HAARLEM - De nieuwe Nederlandse luchtvaartmaatschappij Dutchbird mag deze zomer niet meer 's nachts vliegen. Dat heeft de president van de rechtbank in Haarlem gisteren bepaald. Luchthaven Schiphol had hiertoe vorige week een kort geding aangespannen tegen Dutchbird.
De uitspraak is een tegenslag voor nieuwkomer Dutchbird. Directeur J. Heppener van Dutchbird reageerde gelaten op de uitspraak van de rechter. Schiphol eiste vorige week voor de rechtbankpresident dat Dutchbird onmiddellijk zou stoppen met het overtreden van de nachtelijke vliegregels.
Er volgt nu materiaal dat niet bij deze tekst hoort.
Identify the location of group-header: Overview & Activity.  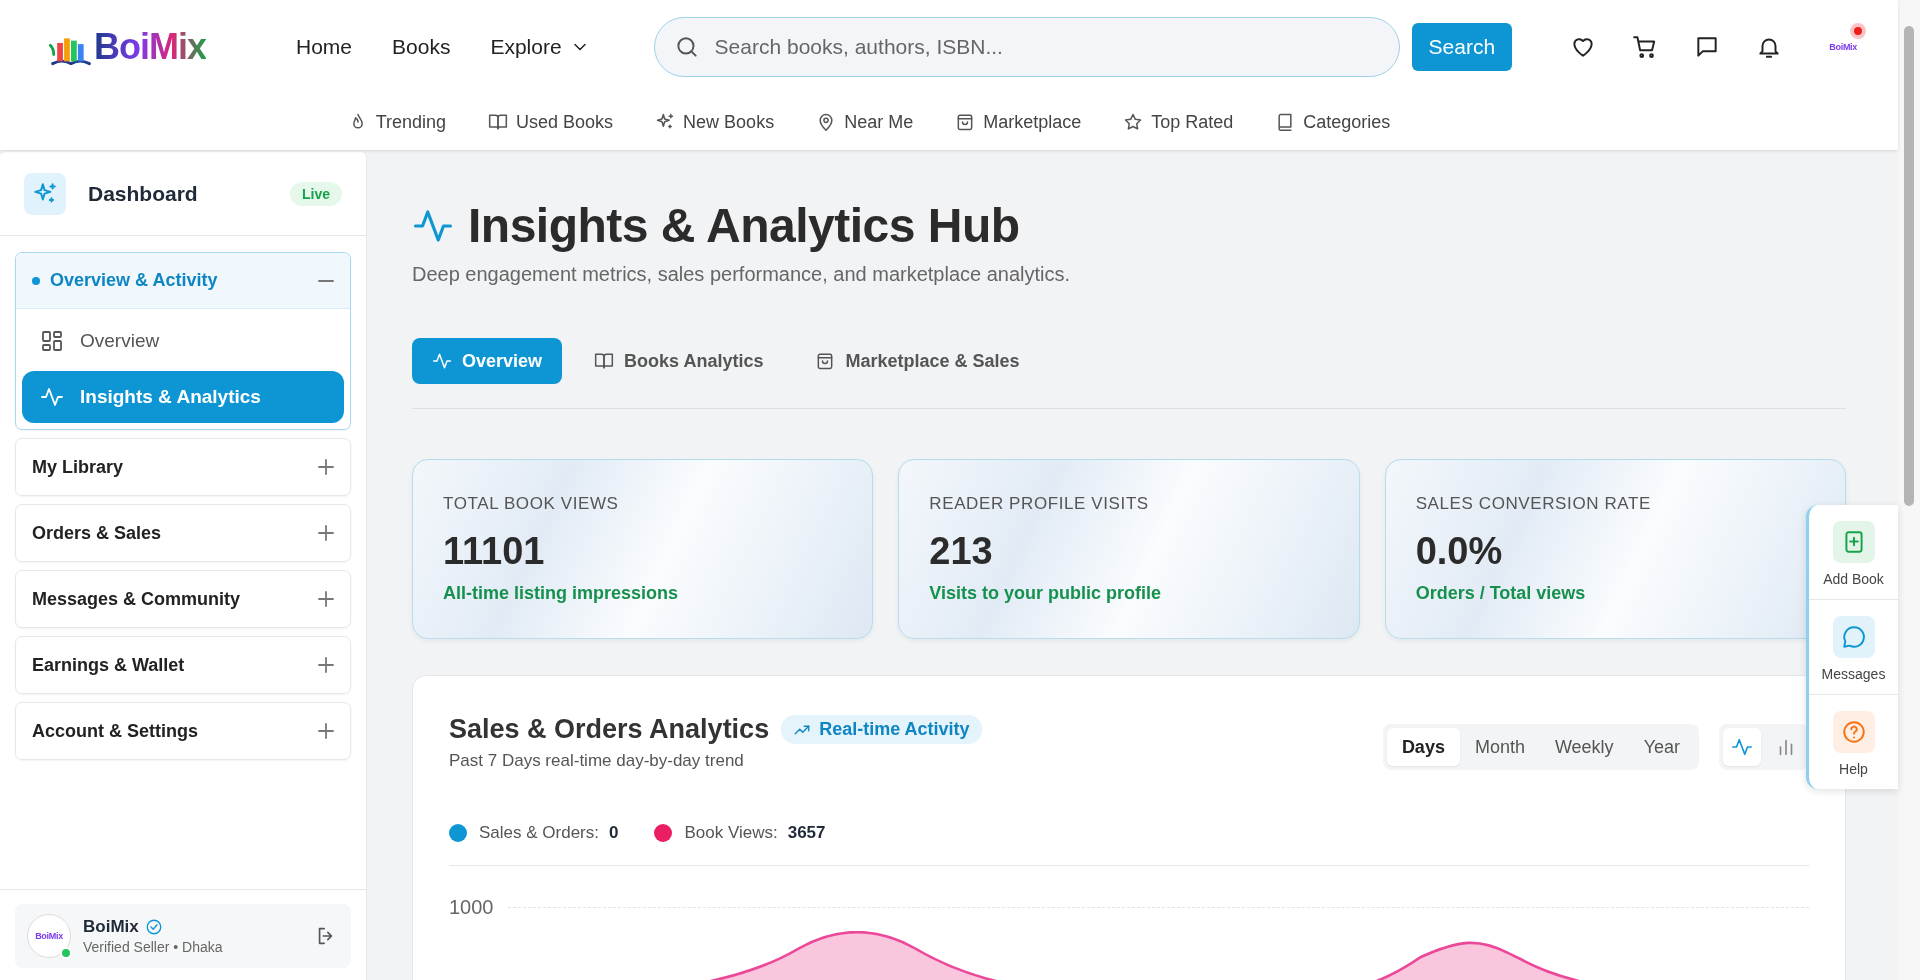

Luchtvaartmaatschappijen krijgen voor het vliegseizoen, dat is verdeeld in een zomer- en een winterseizoen, te horen hoeveel nachtslots zij krijgen. Dat is het aantal keren dat de maatschappij tussen elf uur 's avonds en zes uur 's ochtends mag landen.
In het geval van Dutchbird waren dat er 31. Al halverwege het seizoen had de chartermaatschappij dat aantal ruimschoots overschreden. Reden voor luchthaven Schiphol om in actie te komen. De luchthaven was beducht dat de grenzen aan de geluidsnormen overschreden zouden worden.
Elf boetes van 1200 (het maximum) maakten op Dutchbird geen indruk. Nu heeft de rechter bepaald dat het afgelopen moet zijn. Wanneer Dutchbird nu toch nog binnen 'de grenzen van de nacht' landt, kost ze dat per overtreding 25.000, met een maximum van 1 miljoen. Dutchbird legt zich neer bij dit vonnis.
Gisteren diende ook het kort geding dat Dutchbird zelf heeft aangespannen tegen concurrent Transavia. Dutchbird hoopt via de rechter de hand te leggen op 85 nachtslots van Transavia. Dutchbird meent recht te hebben op deze slots omdat ze deel zouden uitmaken van de 'erfenis' van Air Holland. Toen deze maatschappij ophield met vliegen, werden deze slots herverdeeld.
Dutchbird stelt dat zij nu een deel van de passagiers van Air Holland vervoert en dus recht heeft op de slots. Verder vindt Dutchbird dat het nieuwkomers op de (charter)markt te moeilijk wordt gemaakt. Gevestigde maatschappijen hebben hun slots 'verdiend', nieuwkomers krijgen deze start- en landingsrechten in het begin maar mondjesmaat.
Volgens de slotcoördinator van Schiphol, C. den Braven, de enige persoon die slots kan uitgeven, heeft het kort geding geen zin. ,,Slots zijn niet overdraagbaar, dus deze rechtszaak is voor niets'', zegt Den Braven. Luchtvaartmaatschappijen kunnen slechts gebruik maken van elkaars slots, wanneer ze op commerciële basis nauw met elkaar samenwerken. De kans dat dit gebeurt tussen Dutchbird en Transavia lijkt, zeker na gisteren, klein.
De uitspraak in dit kort geding is bepaald op 24 juli.